* **WHAT TO WORK ON**
• A. Answer these from the Jorge Suárez profile below, one answer per line:
(i) Where was he born?
(ii) Which club did he play for as a youth?
(iii) Which team did he manage from 1987 to 1989?
• B. Continue the profile of footballer Jorge Suárez below, picking up after its final line.

* **EXERCISE PASSAGE**
#####
Jorge Suárez

Personal information
- Full name: Jorge Suárez Landaverde
- Date of birth: 17 April 1945
- Place of birth: Metapán, El Salvador
- Date of death: 12 January 1997 (aged 51)
- Place of death: El Salvador
- Position: Goalkeeper

Youth career
- Atlético Fuentes

Senior career*
- Years: Team / Apps / (Gls)
- 1962–1966: Isidro Menéndez
- 1966–1970: Sonsonate
- 1970–1971: Atlante
- 1971–1973: FAS
- 1974: Indiana Tigers
- 1974: San Miguel
- 1974–1975: FAS
- 1975–1978: Once Municipal
- 1978–1979: Águila
- 1979–1981: Xelajú MC
- 1981–1982: Once Lobos
- 1984–1986: CESSA

International career
- El Salvador

Managerial career
- 1987–1989: Isidro Metapán

= Jorge Suárez (footballer) =

Salvadoran footballer (1945–1997)
#####
* **DATASET**
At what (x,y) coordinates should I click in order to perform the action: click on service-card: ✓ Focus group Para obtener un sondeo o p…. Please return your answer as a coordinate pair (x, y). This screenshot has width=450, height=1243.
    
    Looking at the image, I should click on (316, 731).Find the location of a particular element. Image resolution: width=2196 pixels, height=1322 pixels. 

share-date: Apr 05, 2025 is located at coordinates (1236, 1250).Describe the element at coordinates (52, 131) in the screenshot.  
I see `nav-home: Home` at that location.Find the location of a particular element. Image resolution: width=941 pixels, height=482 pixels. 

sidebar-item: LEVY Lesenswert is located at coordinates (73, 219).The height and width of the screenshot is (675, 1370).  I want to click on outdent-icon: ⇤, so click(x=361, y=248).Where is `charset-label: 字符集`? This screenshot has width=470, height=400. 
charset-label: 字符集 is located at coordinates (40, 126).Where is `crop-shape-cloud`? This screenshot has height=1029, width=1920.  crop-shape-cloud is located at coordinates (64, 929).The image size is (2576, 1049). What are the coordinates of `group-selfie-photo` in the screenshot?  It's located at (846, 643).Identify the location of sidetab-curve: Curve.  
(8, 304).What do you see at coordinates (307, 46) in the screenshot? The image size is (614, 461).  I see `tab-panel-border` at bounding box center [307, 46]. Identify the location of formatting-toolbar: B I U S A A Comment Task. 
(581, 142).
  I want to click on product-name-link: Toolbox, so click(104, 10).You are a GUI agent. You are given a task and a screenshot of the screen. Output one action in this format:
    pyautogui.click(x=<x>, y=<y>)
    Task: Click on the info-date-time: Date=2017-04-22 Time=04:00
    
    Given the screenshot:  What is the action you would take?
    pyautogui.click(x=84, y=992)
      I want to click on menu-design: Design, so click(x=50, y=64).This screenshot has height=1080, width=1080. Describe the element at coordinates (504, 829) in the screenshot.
#####
* **RESPONSES IN ORDER**
• A.
(i) Metapán, El Salvador
(ii) Atlético Fuentes
(iii) Isidro Metapán

• B.
This is about the football player. For the Puerto Rican politician, see Jorge Suárez Cáceres.

Jorge Suárez Landaverde (17 April 1945 - 12 January 1997) was a Salvadoran footballer who played as a goalkeeper.

==Club career==
Nicknamed El Calero, he is considered to be one of the best goalkeepers El Salvador has ever produced.

He played for several clubs in El Salvador and made his debut at the highest level with FAS in 1972.

The Estadio Jorge Calero Suárez was named after him on 27 September 1996, just three months prior to his death, to cancer.